The repository is structured as follows:

itrain holds the itrain package which allows easy setup, training and evaluation of Transformers and Adapters
run_configs provides default training configuration of all tasks currently supported by itrain
training_scripts provides scripts for sequential adapter fine-tuning and adapter fusion as used in the paper
task_selection provides scripts used for intermediate task selection in the paper

Setup & Requirements

The code in this repository was developed using Python v3.6.8, PyTorch v1.7.1 and adapter-transformers v1.1.1, which is based on HuggingFace Transformers v3.5.1. Using version different from the ones specified might not work.

After setting up Python and PyTorch (ideally in a virtual environment), all additional requirements together with the itrain package can be installed using:

pip install -e .

Additional setup steps required for running some scripts are detailed below locations.

Transformer & Adapter Training

The itrain package provides a simple interface for configuring Transformer and Adapter training runs. itrain provides tools for:

downloading and preprocessing datasets via HuggingFace datasets
setting up Transformers and Adapter training
training and evaluating on different tasks
notifying on training start and results via mail or Telegram

itrain can be invoked from the command line by passing a run configuration file in json format. Example configurations for all currently supported tasks can be found in the run_configs folder. All supported configuration keys are defined in arguments.py.

Running a setup from the command line can look like this:

itrain --id 42 run_configs/sst2.json

This will train an adapter on the SST-2 task using robert-base as the base model (as specified in the config file).

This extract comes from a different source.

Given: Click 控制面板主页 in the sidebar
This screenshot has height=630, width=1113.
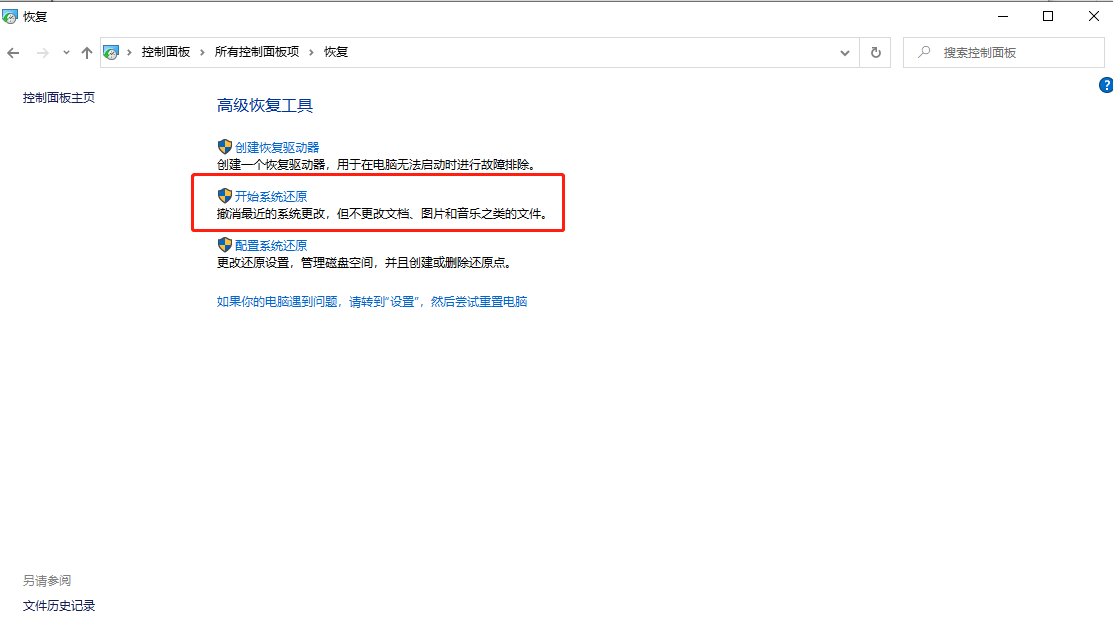Looking at the screenshot, I should [58, 97].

Besides modifying configuration keys directly in the json file, they can be overriden using command line parameters. E.g., we can modify the previous training run to fully fine-tune a bert-base-uncased model:

itrain --id <run_id> \
    --model_name_or_path bert-base-uncased \
    --train_adapter false \
    --learning_rate 3e-5 \
    --num_train_epochs 3 \
    --patience 0 \
    run_configs/<task>.json

Alternatively, training setups can be configured directly in Python by using the Setup class of itrain. An example for this is given in example.py.

Intermediate Task Transfer & Task Selection Experiments

Some scripts that helped running experiments presented in "What to Pre-Train on? Efficient Intermediate Task Selection" are provided:

See training_scripts for details on intermediate task transfer using sequential fine-tuning or adapter fusion
See task_selection for details on intermediate task selection methods.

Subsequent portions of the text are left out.